■ Your goal
From the line that contains "This screenshot has height=375, width=482." down to the final line of the listing below, set down every line exactly, both ends included, and drop the pictures.

=== Section Start ===

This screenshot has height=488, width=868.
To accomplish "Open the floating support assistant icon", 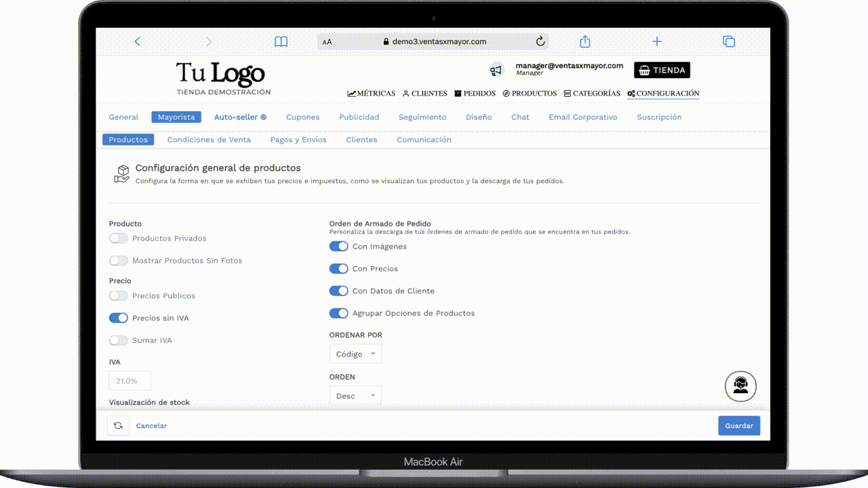I will coord(741,386).
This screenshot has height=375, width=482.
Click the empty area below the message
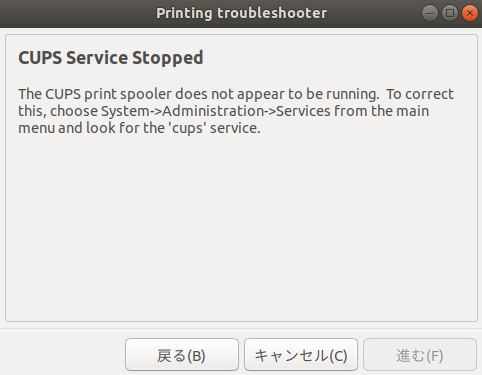(x=241, y=227)
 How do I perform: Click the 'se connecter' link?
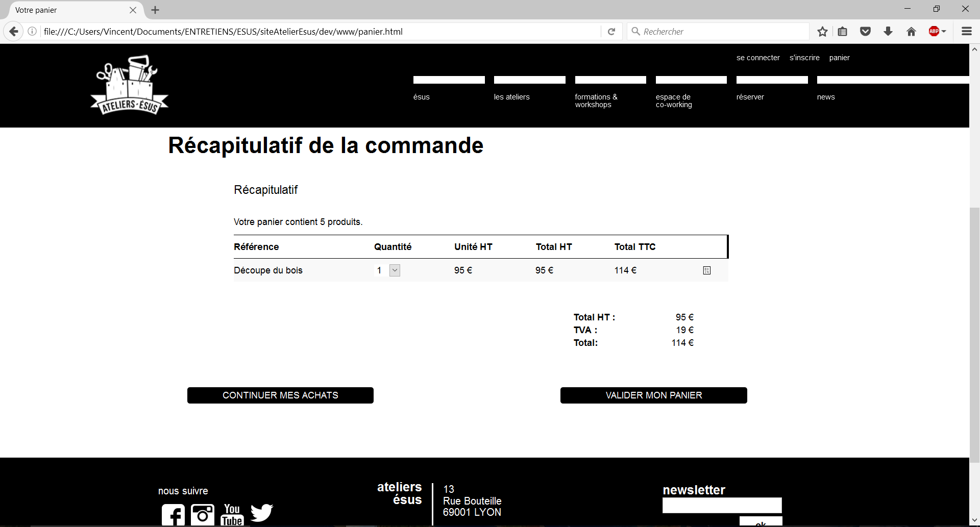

=== Section End ===

■ Response area
This screenshot has height=375, width=482.
Click the empty area below the message
(x=241, y=227)
 How do I perform: Click the 'se connecter' link?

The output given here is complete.